ACTIVITY —
When the line with "Screen dimensions: 619x501" appears below, start repeating lines exactly, and keep going through the line with "has width=252, height=229."; add nothing outside that span.

(Stored data)
= = = = = = =

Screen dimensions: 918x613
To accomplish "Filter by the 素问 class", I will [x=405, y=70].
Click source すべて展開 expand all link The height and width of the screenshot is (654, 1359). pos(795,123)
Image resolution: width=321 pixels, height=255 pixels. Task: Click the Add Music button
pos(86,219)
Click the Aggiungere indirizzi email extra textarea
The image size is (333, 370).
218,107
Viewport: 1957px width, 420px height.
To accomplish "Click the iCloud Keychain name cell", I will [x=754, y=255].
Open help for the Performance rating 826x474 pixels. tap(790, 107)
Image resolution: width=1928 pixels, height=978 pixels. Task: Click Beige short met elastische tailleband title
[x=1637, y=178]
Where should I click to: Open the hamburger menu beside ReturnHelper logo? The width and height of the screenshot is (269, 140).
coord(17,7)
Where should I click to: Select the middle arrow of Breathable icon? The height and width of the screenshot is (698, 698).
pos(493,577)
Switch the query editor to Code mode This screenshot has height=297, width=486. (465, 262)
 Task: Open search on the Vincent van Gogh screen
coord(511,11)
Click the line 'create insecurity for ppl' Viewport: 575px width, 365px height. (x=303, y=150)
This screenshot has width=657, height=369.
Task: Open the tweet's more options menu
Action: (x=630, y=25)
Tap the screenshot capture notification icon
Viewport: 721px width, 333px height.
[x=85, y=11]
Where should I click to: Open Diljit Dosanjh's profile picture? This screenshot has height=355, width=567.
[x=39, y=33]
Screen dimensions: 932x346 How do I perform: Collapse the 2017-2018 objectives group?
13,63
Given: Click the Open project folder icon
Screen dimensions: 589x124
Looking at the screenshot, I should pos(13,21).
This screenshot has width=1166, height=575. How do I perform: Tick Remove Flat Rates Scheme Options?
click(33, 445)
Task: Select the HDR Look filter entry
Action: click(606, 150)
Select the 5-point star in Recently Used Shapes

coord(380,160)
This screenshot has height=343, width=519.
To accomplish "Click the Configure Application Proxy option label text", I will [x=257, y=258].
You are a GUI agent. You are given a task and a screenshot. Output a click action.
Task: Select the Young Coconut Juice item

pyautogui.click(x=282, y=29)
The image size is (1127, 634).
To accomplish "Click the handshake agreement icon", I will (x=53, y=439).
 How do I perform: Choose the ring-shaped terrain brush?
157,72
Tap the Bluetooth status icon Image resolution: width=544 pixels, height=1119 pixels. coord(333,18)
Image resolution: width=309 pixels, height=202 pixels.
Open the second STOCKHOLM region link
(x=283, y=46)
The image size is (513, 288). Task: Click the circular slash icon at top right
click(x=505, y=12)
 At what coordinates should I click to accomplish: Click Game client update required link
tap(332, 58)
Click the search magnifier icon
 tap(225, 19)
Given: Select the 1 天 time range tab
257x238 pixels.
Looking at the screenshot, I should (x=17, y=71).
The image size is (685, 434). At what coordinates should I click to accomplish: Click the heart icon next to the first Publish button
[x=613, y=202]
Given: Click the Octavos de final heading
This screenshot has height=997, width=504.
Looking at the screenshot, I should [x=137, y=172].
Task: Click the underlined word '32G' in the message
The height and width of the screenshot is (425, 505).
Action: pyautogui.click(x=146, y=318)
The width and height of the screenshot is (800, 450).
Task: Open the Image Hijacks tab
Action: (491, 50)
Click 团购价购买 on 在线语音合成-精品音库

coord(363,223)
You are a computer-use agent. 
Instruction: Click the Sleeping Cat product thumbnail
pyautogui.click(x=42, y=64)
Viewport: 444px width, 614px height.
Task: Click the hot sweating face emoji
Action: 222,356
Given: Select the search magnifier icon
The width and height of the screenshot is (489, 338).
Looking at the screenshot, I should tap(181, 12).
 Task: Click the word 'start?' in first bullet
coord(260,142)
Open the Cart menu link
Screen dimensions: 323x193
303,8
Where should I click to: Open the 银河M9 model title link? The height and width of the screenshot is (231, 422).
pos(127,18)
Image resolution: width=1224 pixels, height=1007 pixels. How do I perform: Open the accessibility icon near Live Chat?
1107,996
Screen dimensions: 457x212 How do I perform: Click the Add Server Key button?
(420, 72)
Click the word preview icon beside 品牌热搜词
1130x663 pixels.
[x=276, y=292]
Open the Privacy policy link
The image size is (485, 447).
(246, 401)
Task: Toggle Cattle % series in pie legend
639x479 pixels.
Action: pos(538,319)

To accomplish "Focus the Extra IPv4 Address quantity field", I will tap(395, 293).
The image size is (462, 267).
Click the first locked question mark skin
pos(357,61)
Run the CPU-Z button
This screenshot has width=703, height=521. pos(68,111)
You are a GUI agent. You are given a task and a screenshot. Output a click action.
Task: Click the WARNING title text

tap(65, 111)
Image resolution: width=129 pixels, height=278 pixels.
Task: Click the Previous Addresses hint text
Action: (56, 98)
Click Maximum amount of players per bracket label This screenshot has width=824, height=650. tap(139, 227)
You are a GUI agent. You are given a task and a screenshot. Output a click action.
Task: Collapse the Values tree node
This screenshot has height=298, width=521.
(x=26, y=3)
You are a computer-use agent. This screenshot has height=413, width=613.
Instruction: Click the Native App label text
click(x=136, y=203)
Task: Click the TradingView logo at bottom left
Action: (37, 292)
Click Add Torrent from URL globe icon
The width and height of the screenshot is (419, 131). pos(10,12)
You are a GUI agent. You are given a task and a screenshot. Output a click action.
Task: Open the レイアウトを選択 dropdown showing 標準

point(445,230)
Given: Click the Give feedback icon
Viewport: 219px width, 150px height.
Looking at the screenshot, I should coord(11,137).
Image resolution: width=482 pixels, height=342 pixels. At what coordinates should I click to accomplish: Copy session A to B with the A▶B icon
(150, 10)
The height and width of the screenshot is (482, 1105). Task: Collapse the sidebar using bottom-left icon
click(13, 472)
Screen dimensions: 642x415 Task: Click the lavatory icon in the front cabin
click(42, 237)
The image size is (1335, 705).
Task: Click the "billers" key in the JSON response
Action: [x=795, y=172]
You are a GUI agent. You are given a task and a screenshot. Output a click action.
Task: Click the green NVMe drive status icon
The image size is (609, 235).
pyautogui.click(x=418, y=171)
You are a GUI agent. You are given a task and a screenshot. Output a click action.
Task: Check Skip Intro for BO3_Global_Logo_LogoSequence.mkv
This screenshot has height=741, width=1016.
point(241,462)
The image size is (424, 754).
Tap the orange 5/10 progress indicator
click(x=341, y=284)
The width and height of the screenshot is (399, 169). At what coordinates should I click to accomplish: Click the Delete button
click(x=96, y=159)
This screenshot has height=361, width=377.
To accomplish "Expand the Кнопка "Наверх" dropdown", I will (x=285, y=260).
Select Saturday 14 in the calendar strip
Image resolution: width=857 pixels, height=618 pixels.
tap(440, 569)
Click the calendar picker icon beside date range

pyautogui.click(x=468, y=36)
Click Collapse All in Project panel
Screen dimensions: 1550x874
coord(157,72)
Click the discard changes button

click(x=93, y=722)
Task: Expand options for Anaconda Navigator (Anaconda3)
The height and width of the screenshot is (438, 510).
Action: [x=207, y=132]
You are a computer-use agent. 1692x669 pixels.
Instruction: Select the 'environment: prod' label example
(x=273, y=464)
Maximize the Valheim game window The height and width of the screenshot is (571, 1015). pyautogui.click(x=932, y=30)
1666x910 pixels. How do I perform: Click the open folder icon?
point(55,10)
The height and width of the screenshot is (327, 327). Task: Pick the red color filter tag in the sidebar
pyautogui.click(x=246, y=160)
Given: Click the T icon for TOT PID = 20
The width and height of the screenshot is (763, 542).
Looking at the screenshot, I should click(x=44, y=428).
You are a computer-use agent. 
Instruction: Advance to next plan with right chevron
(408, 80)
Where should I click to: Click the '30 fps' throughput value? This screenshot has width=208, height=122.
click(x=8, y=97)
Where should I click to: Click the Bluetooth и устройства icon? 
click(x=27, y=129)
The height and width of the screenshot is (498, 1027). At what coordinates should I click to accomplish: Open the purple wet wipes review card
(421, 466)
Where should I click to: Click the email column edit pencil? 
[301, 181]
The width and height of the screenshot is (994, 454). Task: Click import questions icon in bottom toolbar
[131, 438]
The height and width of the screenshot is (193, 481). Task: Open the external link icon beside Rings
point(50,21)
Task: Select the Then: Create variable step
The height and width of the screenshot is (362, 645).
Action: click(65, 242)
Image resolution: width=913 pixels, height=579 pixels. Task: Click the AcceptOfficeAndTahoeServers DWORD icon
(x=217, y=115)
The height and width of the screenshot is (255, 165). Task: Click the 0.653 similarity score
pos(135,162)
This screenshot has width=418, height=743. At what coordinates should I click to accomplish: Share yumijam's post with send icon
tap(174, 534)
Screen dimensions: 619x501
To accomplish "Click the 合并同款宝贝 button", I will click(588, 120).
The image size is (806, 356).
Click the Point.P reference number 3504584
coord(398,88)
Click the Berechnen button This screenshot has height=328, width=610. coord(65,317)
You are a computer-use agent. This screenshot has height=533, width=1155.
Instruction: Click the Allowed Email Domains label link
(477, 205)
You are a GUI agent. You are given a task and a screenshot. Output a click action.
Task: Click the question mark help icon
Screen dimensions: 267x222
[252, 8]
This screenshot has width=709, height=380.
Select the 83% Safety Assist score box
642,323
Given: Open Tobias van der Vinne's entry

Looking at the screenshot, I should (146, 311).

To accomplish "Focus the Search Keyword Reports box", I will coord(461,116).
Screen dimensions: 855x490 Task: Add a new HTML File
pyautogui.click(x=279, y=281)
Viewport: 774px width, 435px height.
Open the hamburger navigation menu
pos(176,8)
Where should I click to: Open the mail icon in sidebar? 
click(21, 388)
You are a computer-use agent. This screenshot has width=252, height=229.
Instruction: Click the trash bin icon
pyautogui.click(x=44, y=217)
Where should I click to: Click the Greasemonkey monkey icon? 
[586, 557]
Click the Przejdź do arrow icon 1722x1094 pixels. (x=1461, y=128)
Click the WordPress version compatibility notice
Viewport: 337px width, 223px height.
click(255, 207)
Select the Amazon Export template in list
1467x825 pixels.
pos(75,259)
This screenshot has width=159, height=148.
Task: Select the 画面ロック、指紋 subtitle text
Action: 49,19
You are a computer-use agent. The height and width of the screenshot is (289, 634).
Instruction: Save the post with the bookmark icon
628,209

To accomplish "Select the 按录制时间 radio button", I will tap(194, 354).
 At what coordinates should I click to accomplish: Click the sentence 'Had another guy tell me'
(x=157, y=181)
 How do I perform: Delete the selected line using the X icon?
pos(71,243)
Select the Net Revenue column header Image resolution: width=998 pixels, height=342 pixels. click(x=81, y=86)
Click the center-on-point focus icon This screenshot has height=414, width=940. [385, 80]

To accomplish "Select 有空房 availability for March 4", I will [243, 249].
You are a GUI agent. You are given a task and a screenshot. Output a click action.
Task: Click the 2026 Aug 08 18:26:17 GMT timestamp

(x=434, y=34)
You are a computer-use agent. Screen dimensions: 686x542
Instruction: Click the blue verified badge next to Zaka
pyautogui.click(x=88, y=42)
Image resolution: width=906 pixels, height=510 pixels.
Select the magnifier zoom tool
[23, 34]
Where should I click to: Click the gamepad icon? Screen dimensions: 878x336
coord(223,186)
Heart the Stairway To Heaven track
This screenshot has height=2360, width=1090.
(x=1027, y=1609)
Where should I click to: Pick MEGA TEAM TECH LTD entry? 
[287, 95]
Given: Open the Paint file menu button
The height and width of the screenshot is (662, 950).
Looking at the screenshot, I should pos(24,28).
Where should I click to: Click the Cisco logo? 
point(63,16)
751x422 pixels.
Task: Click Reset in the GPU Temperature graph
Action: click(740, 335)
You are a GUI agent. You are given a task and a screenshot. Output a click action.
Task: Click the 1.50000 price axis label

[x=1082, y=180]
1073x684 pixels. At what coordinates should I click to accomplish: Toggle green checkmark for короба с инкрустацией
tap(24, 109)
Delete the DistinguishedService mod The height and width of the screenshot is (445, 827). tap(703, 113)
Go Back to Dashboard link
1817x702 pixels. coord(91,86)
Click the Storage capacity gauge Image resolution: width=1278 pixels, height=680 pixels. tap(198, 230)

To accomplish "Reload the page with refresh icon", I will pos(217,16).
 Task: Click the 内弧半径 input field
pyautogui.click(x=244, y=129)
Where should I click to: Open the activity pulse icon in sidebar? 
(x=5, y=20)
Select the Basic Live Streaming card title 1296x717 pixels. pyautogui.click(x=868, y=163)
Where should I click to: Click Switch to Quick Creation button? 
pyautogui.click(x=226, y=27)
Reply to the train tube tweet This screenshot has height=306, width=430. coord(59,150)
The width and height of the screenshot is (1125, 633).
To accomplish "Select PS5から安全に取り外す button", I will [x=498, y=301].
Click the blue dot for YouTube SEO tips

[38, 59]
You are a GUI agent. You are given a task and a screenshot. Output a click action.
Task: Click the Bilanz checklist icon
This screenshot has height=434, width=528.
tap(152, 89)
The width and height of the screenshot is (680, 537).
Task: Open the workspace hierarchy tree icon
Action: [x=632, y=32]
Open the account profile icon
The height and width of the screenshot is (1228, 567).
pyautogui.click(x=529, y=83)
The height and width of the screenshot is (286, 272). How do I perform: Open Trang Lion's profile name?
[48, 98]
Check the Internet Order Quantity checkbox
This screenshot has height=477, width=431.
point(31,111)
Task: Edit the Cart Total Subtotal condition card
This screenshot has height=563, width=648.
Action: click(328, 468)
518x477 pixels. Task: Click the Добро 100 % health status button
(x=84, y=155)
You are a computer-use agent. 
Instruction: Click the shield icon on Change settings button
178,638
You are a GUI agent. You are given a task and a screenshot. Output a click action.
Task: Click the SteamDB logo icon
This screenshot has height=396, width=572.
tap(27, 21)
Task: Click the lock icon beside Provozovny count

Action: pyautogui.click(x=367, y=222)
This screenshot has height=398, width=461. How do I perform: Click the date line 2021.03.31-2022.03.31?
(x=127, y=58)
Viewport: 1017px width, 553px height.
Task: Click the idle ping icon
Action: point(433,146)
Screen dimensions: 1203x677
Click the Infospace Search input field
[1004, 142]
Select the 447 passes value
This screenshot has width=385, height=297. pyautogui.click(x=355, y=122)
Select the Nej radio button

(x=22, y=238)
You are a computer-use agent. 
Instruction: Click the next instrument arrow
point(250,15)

= = = = = = =

YOUR RESPONSE —
Screen dimensions: 619x501
To accomplish "Click the 合并同款宝贝 button", I will click(588, 120).
The image size is (806, 356).
Click the Point.P reference number 3504584
coord(398,88)
Click the Berechnen button This screenshot has height=328, width=610. coord(65,317)
You are a computer-use agent. This screenshot has height=533, width=1155.
Instruction: Click the Allowed Email Domains label link
(477, 205)
You are a GUI agent. You are given a task and a screenshot. Output a click action.
Task: Click the question mark help icon
Screen dimensions: 267x222
[252, 8]
This screenshot has width=709, height=380.
Select the 83% Safety Assist score box
642,323
Given: Open Tobias van der Vinne's entry

Looking at the screenshot, I should (146, 311).

To accomplish "Focus the Search Keyword Reports box", I will coord(461,116).
Screen dimensions: 855x490 Task: Add a new HTML File
pyautogui.click(x=279, y=281)
Viewport: 774px width, 435px height.
Open the hamburger navigation menu
pos(176,8)
Where should I click to: Open the mail icon in sidebar? 
click(21, 388)
You are a computer-use agent. This screenshot has width=252, height=229.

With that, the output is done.